High performance imputation of structural and single nucleotide variants in Atlantic salmon using low-coverage whole genome sequencing

Whole genome sequencing (WGS), despite its advantages, is yet to replace alternative methods for genotyping single nucleotide variants (SNVs). Structural variants (SVs) have larger effects on traits than SNVs, but are more challenging to accurately genotype. Using low-coverage WGS with genotype imputation offers a cost-effective strategy to achieve genome-wide variant coverage, but is yet to be tested for SVs. Here, we investigate combined SNV and SV imputation with low-coverage WGS data in Atlantic salmon (Salmo salar).
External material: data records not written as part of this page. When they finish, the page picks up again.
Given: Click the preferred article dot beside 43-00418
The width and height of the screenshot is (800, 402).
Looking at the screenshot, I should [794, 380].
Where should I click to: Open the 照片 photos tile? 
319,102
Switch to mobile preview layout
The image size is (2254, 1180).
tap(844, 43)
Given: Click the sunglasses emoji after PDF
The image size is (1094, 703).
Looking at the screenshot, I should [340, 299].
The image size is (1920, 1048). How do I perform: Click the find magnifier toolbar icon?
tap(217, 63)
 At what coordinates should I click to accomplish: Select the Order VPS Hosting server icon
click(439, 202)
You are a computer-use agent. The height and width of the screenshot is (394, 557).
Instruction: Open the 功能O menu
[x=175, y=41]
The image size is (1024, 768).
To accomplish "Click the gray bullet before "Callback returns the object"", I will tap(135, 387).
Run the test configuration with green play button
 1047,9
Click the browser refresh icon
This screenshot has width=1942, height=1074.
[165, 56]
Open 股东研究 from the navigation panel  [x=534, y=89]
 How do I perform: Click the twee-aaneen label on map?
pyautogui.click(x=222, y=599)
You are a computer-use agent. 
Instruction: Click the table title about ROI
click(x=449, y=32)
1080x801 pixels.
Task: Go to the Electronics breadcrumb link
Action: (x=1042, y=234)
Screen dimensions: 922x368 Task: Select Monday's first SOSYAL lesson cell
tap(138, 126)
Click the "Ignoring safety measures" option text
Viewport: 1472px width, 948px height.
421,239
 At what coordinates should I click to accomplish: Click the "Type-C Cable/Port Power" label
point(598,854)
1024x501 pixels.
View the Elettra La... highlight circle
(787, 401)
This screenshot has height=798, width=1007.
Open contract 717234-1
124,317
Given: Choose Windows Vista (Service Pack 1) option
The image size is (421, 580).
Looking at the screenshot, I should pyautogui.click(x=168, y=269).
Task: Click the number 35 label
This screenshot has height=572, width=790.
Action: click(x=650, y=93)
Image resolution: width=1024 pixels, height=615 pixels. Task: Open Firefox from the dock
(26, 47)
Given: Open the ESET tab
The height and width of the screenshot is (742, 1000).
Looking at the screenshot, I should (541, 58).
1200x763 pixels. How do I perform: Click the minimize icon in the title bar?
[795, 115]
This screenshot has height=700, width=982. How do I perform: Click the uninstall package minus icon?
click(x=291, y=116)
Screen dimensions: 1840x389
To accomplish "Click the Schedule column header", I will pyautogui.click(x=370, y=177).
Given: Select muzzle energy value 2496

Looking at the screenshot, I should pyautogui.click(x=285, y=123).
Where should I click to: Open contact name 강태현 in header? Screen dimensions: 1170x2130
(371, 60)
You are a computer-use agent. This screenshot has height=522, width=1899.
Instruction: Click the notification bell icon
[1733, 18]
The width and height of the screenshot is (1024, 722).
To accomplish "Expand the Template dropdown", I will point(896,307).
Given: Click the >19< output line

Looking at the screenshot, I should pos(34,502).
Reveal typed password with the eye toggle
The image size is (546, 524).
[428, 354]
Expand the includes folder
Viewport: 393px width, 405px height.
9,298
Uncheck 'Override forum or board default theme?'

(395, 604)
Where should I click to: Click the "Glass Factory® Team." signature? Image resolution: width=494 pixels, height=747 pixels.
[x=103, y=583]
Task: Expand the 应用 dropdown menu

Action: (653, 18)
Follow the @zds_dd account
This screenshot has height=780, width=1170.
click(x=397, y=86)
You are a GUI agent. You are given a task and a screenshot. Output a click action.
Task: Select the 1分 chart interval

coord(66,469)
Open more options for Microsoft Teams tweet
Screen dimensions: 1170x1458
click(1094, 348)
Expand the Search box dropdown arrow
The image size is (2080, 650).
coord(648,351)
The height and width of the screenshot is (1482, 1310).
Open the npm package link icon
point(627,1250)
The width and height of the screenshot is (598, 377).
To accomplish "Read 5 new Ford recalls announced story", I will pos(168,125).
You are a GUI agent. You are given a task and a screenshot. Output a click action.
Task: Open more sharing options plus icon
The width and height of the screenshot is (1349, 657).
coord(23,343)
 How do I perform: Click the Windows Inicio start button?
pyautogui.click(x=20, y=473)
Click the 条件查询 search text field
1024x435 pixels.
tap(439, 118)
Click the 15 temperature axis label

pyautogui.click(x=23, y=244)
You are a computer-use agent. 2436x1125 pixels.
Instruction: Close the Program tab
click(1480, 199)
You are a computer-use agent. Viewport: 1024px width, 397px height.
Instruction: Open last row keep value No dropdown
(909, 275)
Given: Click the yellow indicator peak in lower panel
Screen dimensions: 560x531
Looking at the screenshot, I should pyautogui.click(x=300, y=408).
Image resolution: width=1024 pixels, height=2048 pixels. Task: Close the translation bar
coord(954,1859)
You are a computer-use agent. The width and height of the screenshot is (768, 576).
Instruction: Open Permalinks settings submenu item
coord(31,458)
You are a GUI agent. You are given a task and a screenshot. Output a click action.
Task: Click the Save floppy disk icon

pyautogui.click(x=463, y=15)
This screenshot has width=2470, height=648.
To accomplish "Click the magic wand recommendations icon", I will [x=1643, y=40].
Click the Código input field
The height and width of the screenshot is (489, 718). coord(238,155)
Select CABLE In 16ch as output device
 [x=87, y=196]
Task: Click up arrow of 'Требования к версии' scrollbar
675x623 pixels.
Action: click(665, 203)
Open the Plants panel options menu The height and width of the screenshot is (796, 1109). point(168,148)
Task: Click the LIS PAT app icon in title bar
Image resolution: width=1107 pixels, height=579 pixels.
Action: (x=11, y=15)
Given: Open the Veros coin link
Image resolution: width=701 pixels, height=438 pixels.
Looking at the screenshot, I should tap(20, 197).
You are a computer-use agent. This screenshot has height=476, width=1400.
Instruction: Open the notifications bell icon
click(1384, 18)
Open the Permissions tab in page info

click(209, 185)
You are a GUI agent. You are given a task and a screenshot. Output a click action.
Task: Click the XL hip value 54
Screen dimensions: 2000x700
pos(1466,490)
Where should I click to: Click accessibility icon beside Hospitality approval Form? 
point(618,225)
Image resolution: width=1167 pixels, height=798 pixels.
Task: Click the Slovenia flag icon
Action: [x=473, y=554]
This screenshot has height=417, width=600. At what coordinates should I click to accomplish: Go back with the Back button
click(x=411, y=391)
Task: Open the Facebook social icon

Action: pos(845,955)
As the reference panel, we used genotypes for high-confidence SVs and SNVs for n=445 wild individuals sampled from diverse populations. We also generated 15x WGS data (n=20 samples) for a commercial population out-with the reference panel, and called SVs and SNVs with gold-standard approaches. An imputation method (GLIMPSE) was tested at WGS depths of 1x, 2x, 3x and 4x for samples within and out-with the reference panel. SNVs were imputed with high accuracy and recall across all WGS depths, including for samples out-with the reference panel. For SVs, we compared imputation based purely on linkage disequilibrium (LD) with SNVs, to that supplemented with SV genotype likelihoods (GLs) from low-coverage WGS. Including SV GLs increased imputation accuracy, but as a trade-off with recall, requiring 3-4x coverage for best performance. Combining strategies allowed us to capture 84% of the reference panel deletions with 87% accuracy at 1x WGS. This study highlights the promise of reference panel imputation using low-coverage WGS, including novel opportunities to enhance the resolution of genome-wide association studies by capturing SVs. ### Competing Interest Statement The authors have declared no competing interest.